The reminder that Diana had in fact committed a serious crime washed over him. It was followed an instant later by a mental reminder that running a secret federal bureau that dealt with crimes which were often unprosecutable meant a lot of coverup. The fact that Diana had chosen to run her own freelance coverup didn’t make it morally wrong. If one of his agents had done the same thing, he would have yelled himself blue in the face and then backed them up.

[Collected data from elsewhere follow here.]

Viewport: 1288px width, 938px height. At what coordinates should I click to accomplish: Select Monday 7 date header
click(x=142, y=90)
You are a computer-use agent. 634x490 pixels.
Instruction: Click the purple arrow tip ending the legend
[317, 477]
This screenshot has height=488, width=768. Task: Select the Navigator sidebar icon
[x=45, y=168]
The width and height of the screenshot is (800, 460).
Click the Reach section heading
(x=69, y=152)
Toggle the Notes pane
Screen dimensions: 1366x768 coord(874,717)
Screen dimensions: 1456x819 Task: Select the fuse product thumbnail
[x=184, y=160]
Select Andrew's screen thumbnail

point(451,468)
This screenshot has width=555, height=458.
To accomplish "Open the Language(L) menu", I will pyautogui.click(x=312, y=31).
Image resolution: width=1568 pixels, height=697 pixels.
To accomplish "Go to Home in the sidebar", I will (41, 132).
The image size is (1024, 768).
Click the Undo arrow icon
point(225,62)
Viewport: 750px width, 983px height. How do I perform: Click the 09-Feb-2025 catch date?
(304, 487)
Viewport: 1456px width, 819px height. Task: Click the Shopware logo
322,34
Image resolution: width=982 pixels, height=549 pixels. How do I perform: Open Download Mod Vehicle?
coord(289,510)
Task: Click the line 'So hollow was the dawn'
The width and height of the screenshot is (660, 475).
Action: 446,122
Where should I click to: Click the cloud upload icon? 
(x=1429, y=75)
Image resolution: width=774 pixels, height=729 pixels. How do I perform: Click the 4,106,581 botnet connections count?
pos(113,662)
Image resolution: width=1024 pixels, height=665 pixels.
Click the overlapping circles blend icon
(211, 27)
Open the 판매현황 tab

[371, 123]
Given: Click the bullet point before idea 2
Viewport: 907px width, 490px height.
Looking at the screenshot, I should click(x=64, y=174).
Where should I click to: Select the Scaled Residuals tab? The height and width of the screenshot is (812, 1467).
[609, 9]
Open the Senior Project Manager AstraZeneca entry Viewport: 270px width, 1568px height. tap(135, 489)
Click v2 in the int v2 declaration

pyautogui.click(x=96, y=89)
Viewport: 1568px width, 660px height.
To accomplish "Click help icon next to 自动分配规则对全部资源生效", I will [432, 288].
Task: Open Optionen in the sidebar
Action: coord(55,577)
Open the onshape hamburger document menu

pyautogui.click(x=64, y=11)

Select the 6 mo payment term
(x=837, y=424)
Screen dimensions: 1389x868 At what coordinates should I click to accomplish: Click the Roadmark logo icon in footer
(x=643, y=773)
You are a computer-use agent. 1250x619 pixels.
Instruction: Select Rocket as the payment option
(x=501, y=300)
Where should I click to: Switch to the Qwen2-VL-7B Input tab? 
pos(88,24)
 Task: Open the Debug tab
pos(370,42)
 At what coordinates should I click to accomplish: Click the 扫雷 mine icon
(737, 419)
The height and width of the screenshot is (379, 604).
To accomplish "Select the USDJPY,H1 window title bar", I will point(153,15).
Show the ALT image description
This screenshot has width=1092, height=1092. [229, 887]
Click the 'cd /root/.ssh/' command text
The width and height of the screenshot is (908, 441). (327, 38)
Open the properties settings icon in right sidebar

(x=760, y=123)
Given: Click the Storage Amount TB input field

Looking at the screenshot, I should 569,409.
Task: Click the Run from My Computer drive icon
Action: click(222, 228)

“I agree with you that it’s better to keep her out of the official reports for now.” Without meaning to, Costa ran a hand lightly over her sleeping head, once more feeling the soft brush of her peach fuzz on his palm, and noticed Diana following his hand with her eyes; he had to wrench himself back to business. “One thing I definitely want to do tomorrow is contact our Seattle bureau. A couple of years ago, they had a case involving shifters being experimented on in labs. This might be another branch of the same operation, or someone connected to it. Actually, maybe I’ll send an email tonight.”
He was tapping out a brief note to Pam Stiers, the Seattle bureau chief, when there was a sharp knock at the door. Diana got up and, after some murmured conversation, came back with Mavis Begay. She was a small, brisk Navajo woman from a family of pronghorn antelope and deer shifters. Although she had been at the SCB since before Costa’s time, there was only a faint streaking of gray in her black bun.